PEOD: A Pixel-Aligned Event-RGB Benchmark for Object Detection under Challenging Conditions
Luoping Cui, Hanqing Liu, Mingjie Liu, Endian Lin, Donghong Jiang, Yuhao Wang, Chuang Zhu
TL;DR
PEOD addresses the lack of high-resolution, densely annotated Event-RGB data under challenging conditions by introducing a pixel-aligned 1280x720 dataset with 130+ sequences and 340k bounding boxes across six traffic classes. It deploys a dual-camera coaxial system for precise spatiotemporal alignment and provides a unified benchmark evaluating 14 detectors across Event, RGB, and Event-RGB fusion modalities, including subset analyses for illumination challenges. Key findings show fusion detectors offer the best overall performance on the full dataset, while strong event-based detectors provide superior robustness under challenging illumination, revealing current fusion limitations when RGB frames are severely degraded.

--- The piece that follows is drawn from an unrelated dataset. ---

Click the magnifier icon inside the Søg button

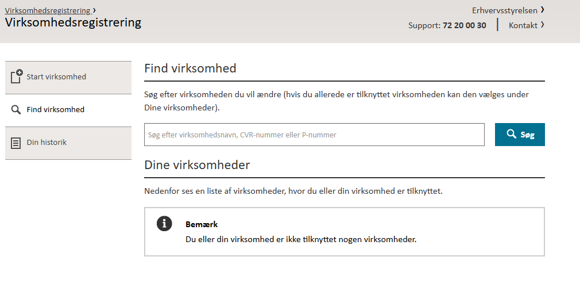pyautogui.click(x=512, y=134)
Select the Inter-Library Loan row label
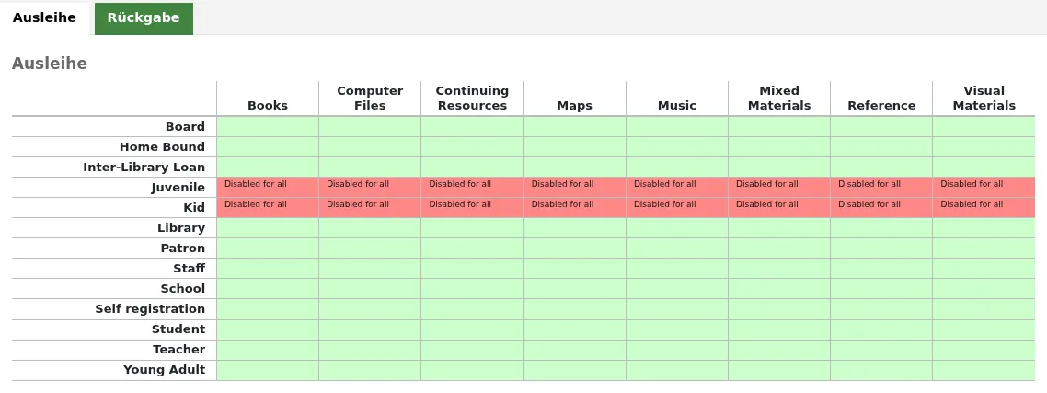 pos(144,168)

The dataset supports future work in image reconstruction and long-term tracking, and highlights the need for reliability-aware, deeply coupled fusion strategies to maximize the utility of event information in real-world conditions.
Abstract
Robust object detection for challenging scenarios increasingly relies on event cameras, yet existing Event-RGB datasets remain constrained by sparse coverage of extreme conditions and low spatial resolution (<= 640 x 480), which prevents comprehensive evaluation of detectors under challenging scenarios. To address these limitations, we propose PEOD, the first large-scale, pixel-aligned and high-resolution (1280 x 720) Event-RGB dataset for object detection under challenge conditions. PEOD contains 130+ spatiotemporal-aligned sequences and 340k manual bounding boxes, with 57% of data captured under low-light, overexposure, and high-speed motion. Furthermore, we benchmark 14 methods across three input configurations (Event-based, RGB-based, and Event-RGB fusion) on PEOD. On the full test set and normal subset, fusion-based models achieve the excellent performance. However, in illumination challenge subset, the top event-based model outperforms all fusion models, while fusion models still outperform their RGB-based counterparts, indicating limits of existing fusion methods when the frame modality is severely degraded. PEOD establishes a realistic, high-quality benchmark for multimodal perception and facilitates future research.